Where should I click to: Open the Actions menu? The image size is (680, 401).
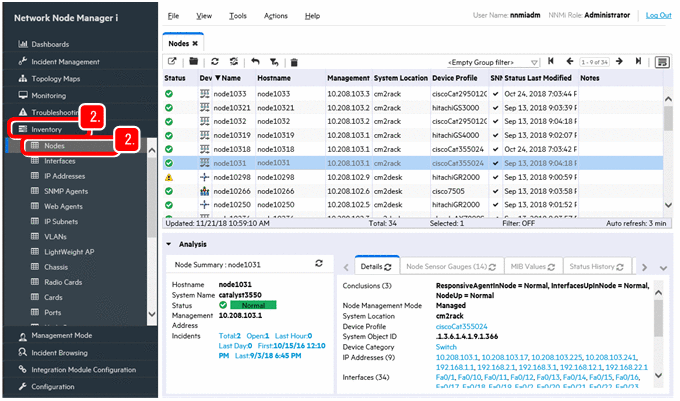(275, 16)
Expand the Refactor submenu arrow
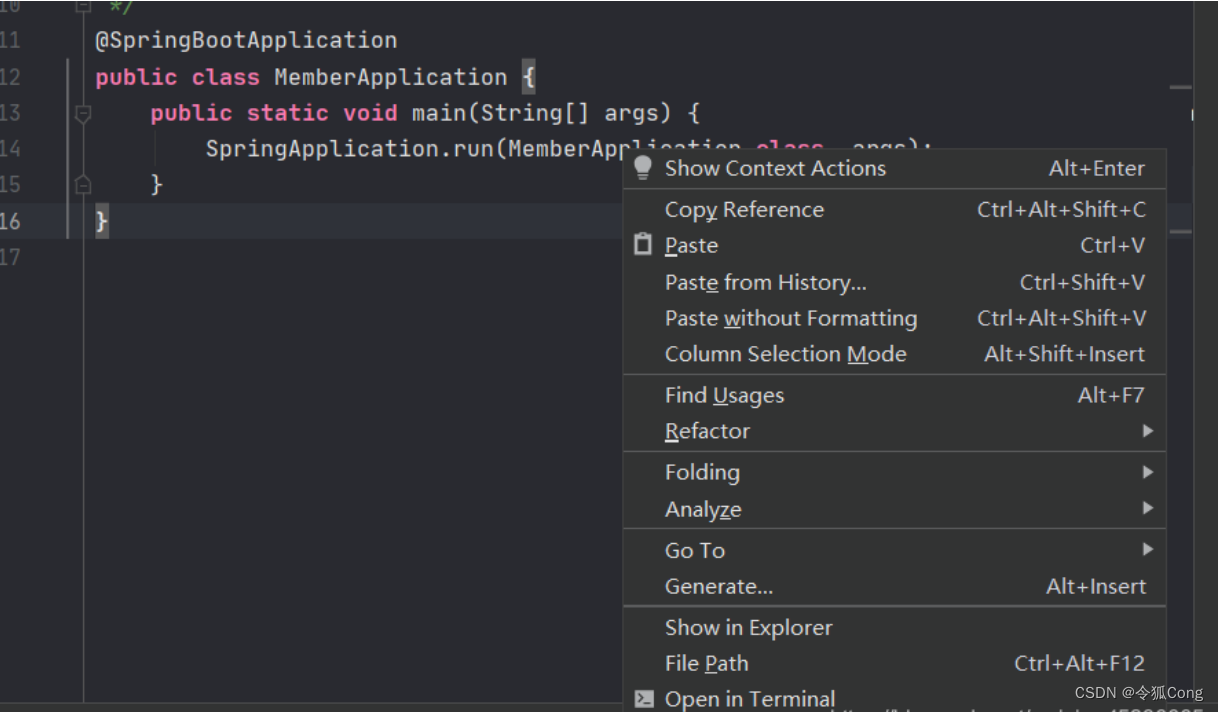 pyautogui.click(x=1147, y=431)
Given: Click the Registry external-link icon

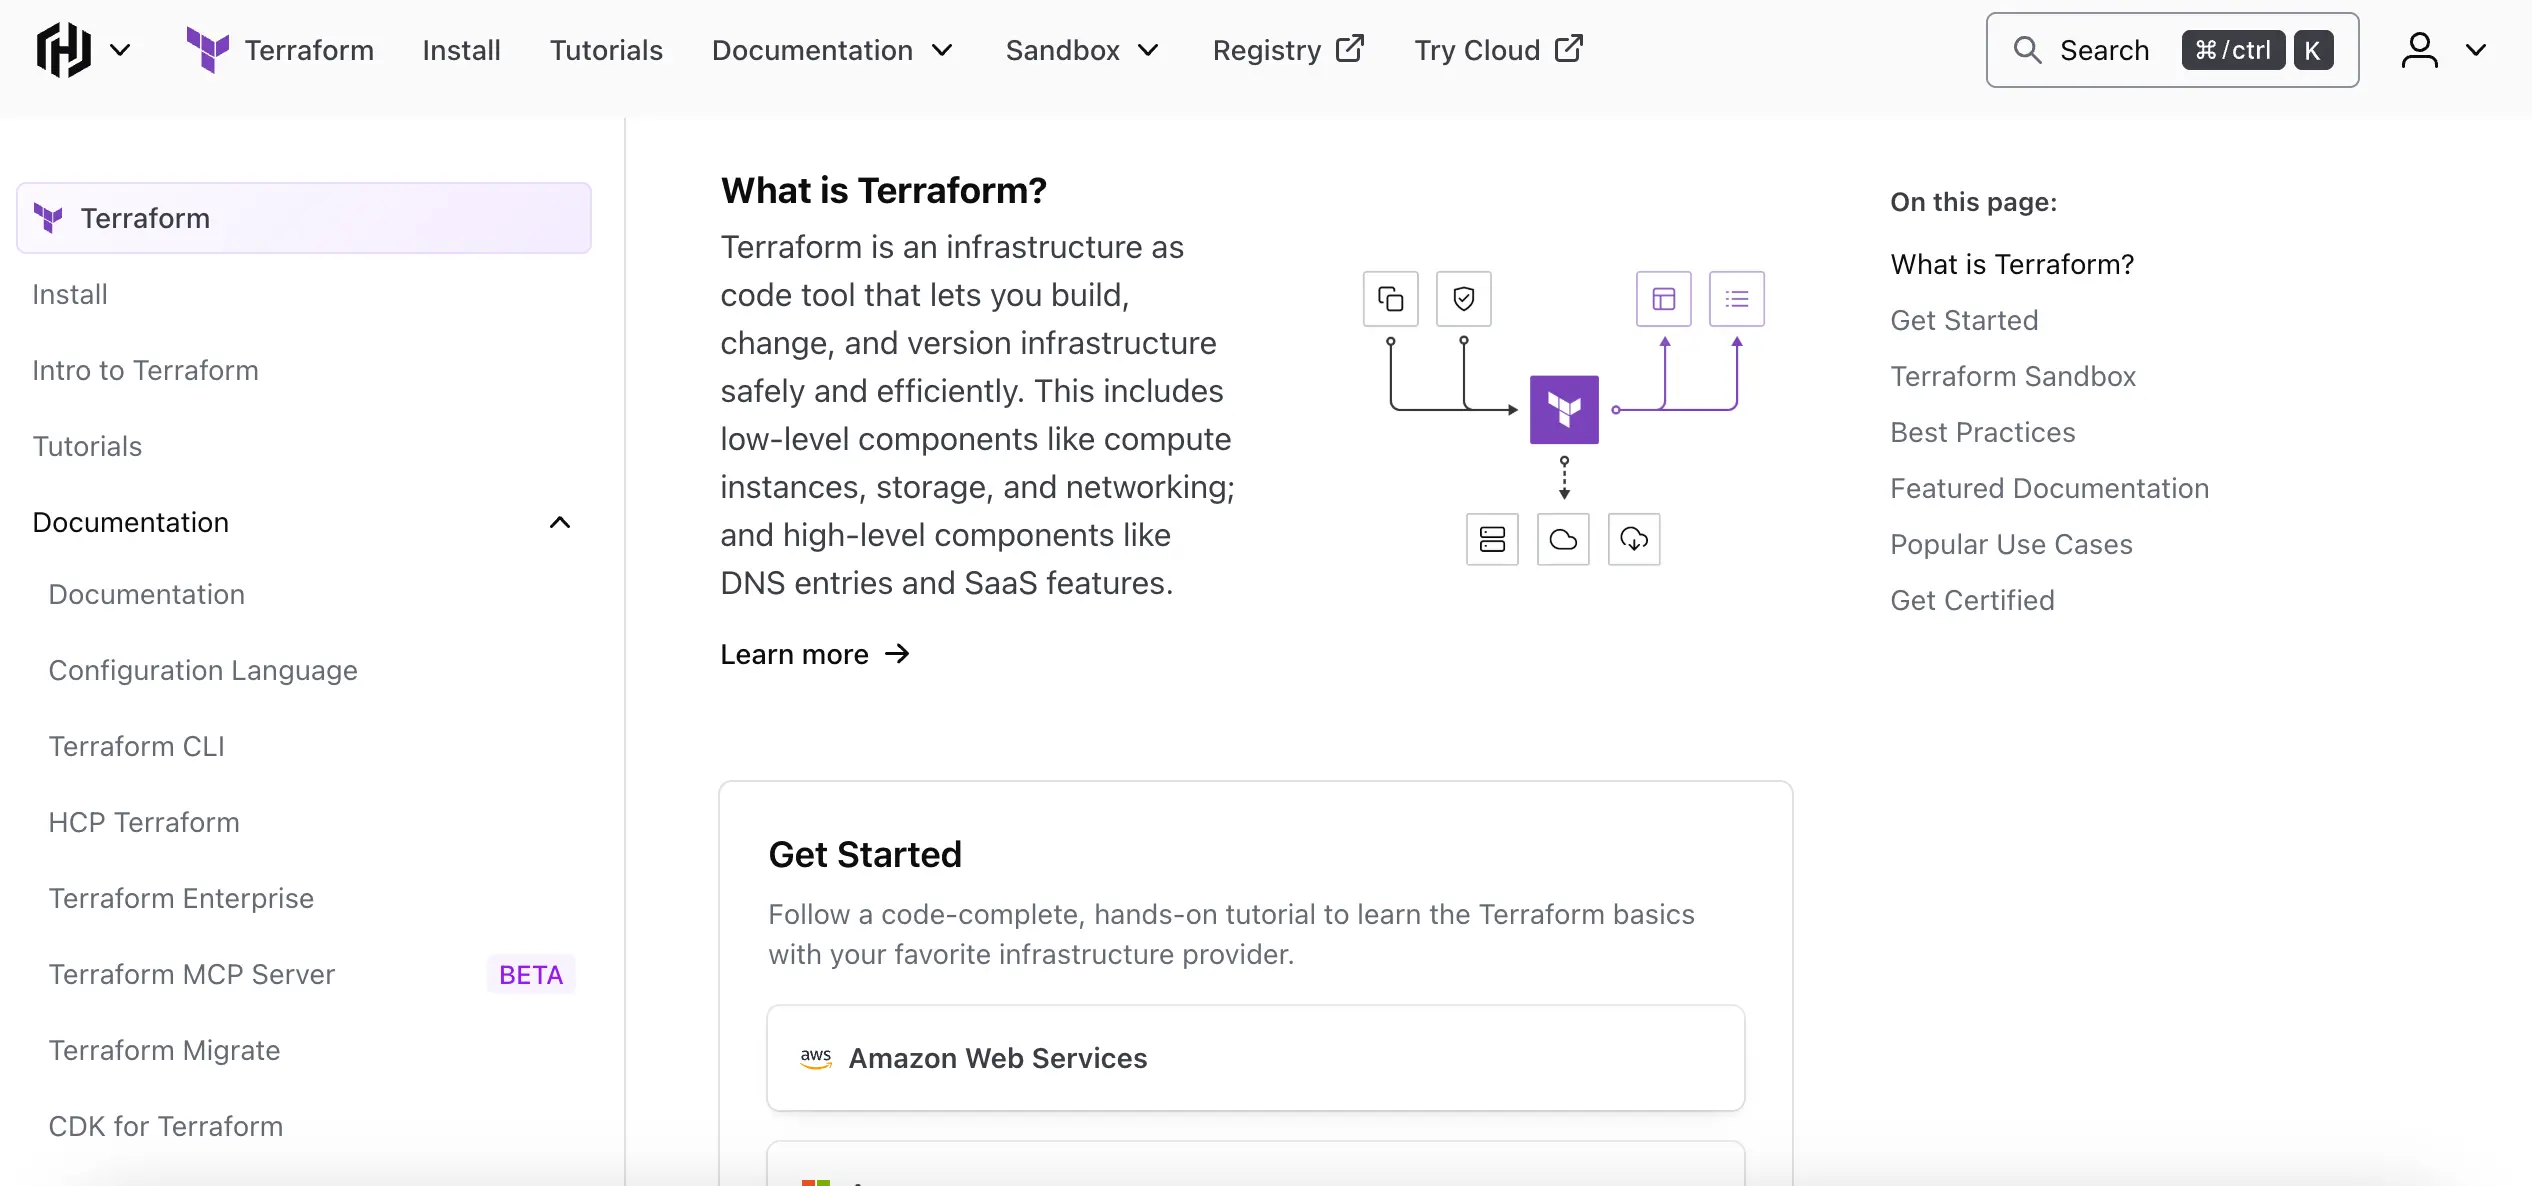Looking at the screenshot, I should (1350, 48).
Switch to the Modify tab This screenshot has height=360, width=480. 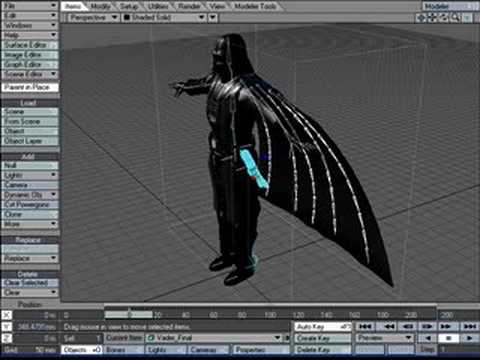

## Your objective
Write the lines above out again exactly, excluding every picture.

## Your response
Where should I click to: Open the Actions menu? The image size is (680, 401).
(275, 16)
Expand the Refactor submenu arrow
 pyautogui.click(x=1147, y=431)
Given: Click the Registry external-link icon

Looking at the screenshot, I should (1350, 48).
Switch to the Modify tab This screenshot has height=360, width=480. 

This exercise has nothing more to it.